Utilization of commercial laboratory results in management of hyperandrogenism in women

Endocr Pract. 1998 Jan-Feb;4(1):1-10. doi: 10.4158/EP.4.1.1.

Abstract

Objective: To compare results from testosterone radioimmunoassay kits commonly used by commercial laboratories as well as their reference ranges and to analyze the scientific literature for ranges of serum testosterone levels in normal women and those with hyperandrogenism.

Methods: We reviewed quality assurance reports of various testosterone ligand challenges from four groups of laboratories and summarized testosterone data from 17 published reports about normal women and 14 studies of hyperandrogenic women.
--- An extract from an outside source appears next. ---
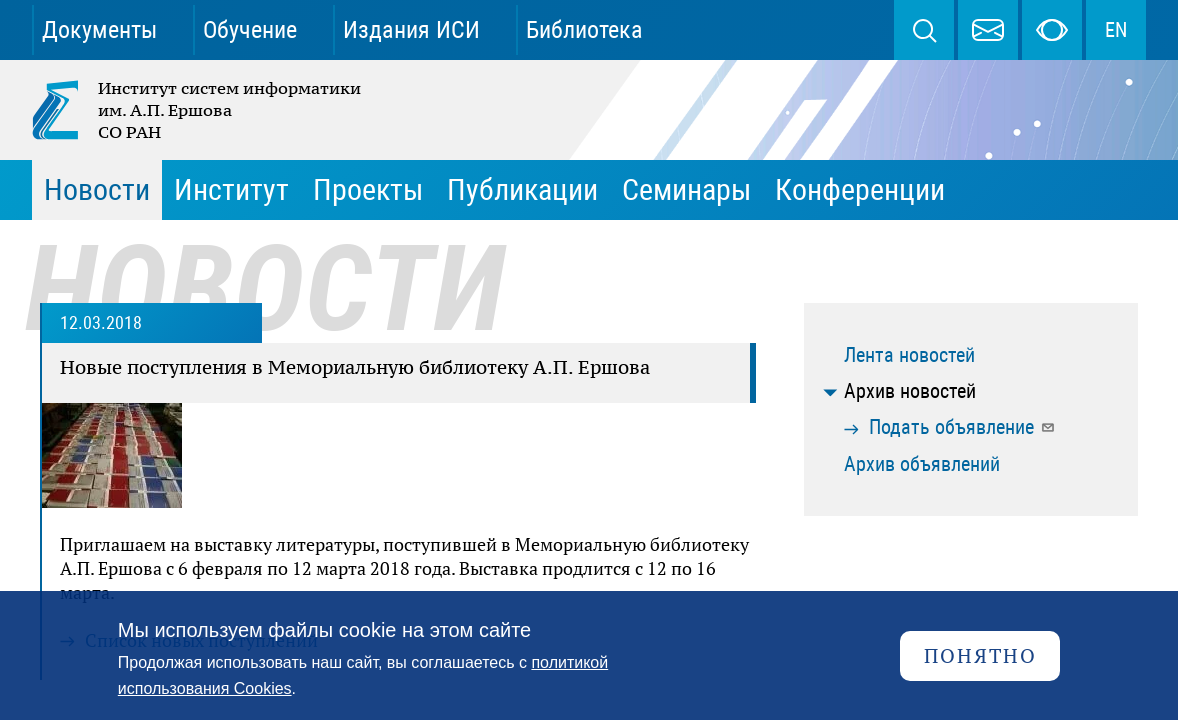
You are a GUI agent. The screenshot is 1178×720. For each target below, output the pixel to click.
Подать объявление (962, 427)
Results: A significant variability was demonstrated between the radioimmunoassay kits at all concentrations (for example, a sample with a mean testosterone level of 96.1 ng/dL was reported by some laboratories as containing 71.8 ng/dL and by others as 123.4 ng/dL). All laboratories provide essentially the same "reference range" (approximately 10 to 90 ng/dL) but do not report how the range was established. The scientific literature clearly shows a significant separation in serum testosterone levels between normal (that is, not hyperandrogenic) and hyperandrogenic women. Most hyperandrogenic women had testosterone levels >50 ng/dL, whereas most normal control subjects had levels <40 ng/dL. Thus, most of these women with hyperandrogenism would have been considered to have normal testosterone levels if the reference ranges of commercial laboratories were used.

Conclusion: These data illustrate the difficulty that physicians face when they are required to use different commercial laboratories to measure serum testosterone levels. We propose that (1) reference ranges be established on a clinically defined population for each hormone and method used, (2) laboratory reports include information about method and reference range population, and (3) physicians be allowed to choose which laboratories are used for their patients' hormone determinations, for consistency of results.